駅が見えてきた。さすがの五條もここまでは追ってこれまい。急いで列車に乗り込む。ひと段落ついたな。……と、思っているとだ。
「みぃーつけたー」
「ひいいいいい!!」
『ひいいいいい!!』
俺も魔剣も変な声出てしまったではないか。なんでいるんだよ五條!
「な!なんでいるんだよ!?」
「……はぁ……はぁ……逃げ出したから急いで追いかけてきたんです!そうしたら!これですか!?修行終わってないでしょうが!」
「……五條、一つ聞いていいか?」
「はい?なんですか?」
「婿養子なんて俺いつ同意した?何月何日何時何分に!」
「な、なんのことでしょうか?」
五條の顔がさぁっと青ざめた。
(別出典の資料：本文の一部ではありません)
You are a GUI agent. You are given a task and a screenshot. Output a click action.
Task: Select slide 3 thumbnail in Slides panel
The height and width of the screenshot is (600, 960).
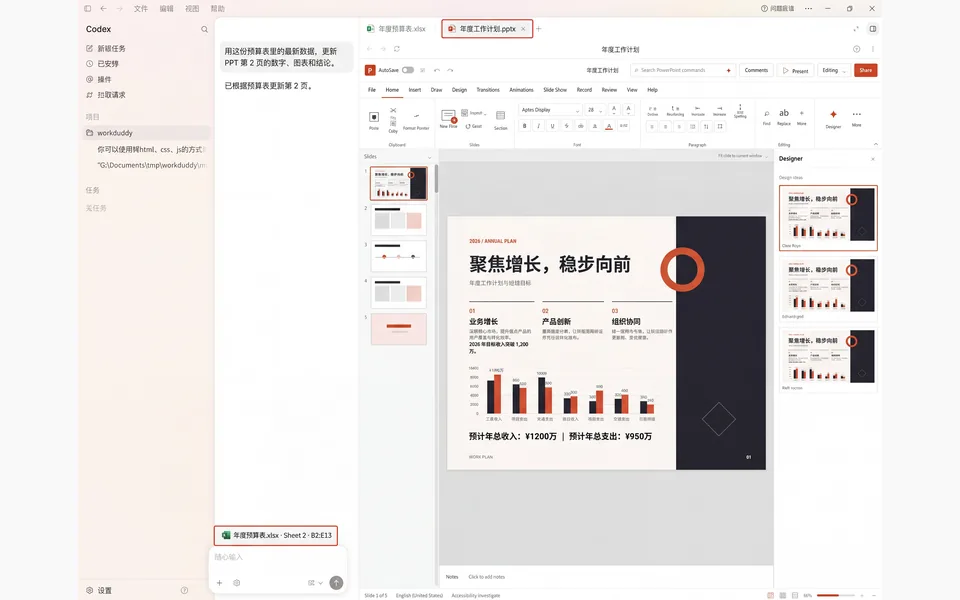[x=399, y=256]
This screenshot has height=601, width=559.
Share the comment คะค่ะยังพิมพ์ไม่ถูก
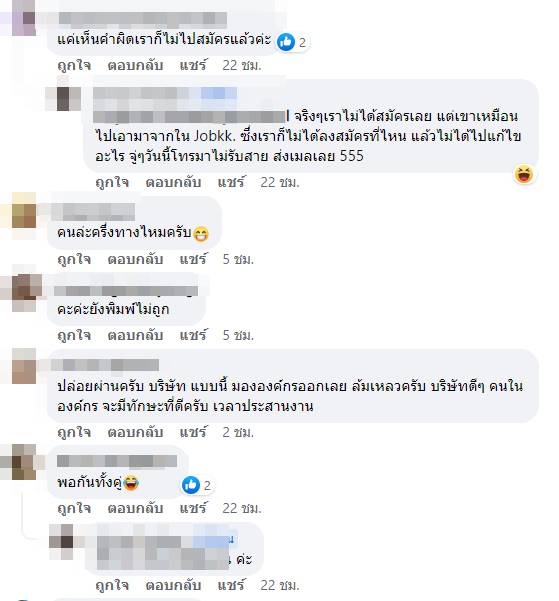pos(193,335)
なんのことかだと?しらばっくれるなよ!?
「霧島さんに全部聞いたぞ!勝手に婿養子にされてたまるか!」
「いやそれは……なんていうか、言葉の、あや……?」
「言葉のあやで済むかよ!俺の人生なんだと思ってんだ!」
「その、霧島さんって方、寺前様の良い方なんですか?」
「んなことねぇよ」
「おかしいですね……」
なん……だと……?
「霧島さん、『寺前様はわたしのこと大好きですから♡』とかおっしゃられてましたよ」
「えっ?」
「『まぁわたしはそこまででもないんですけどね……寺前様ったらわたし好きすぎて、なんでもうこれしょうがないですよね♡へへへ』とか言われていたんですが……」
「畜生!
女郎蜘蛛から逃げようと思ったら、逃げた先にも女郎蜘蛛いるのかよふざけんな!妄想力高すぎだろどいつもこいつも!邪神の前に俺の人生が危ない。
……とりあえず東京帰るまでの暇つぶしに、本でも買って行くことにしよう。せめてもの腹いせだ。どうせこの世がままならないなら、他の世界に没頭する時間も必要というものではないか。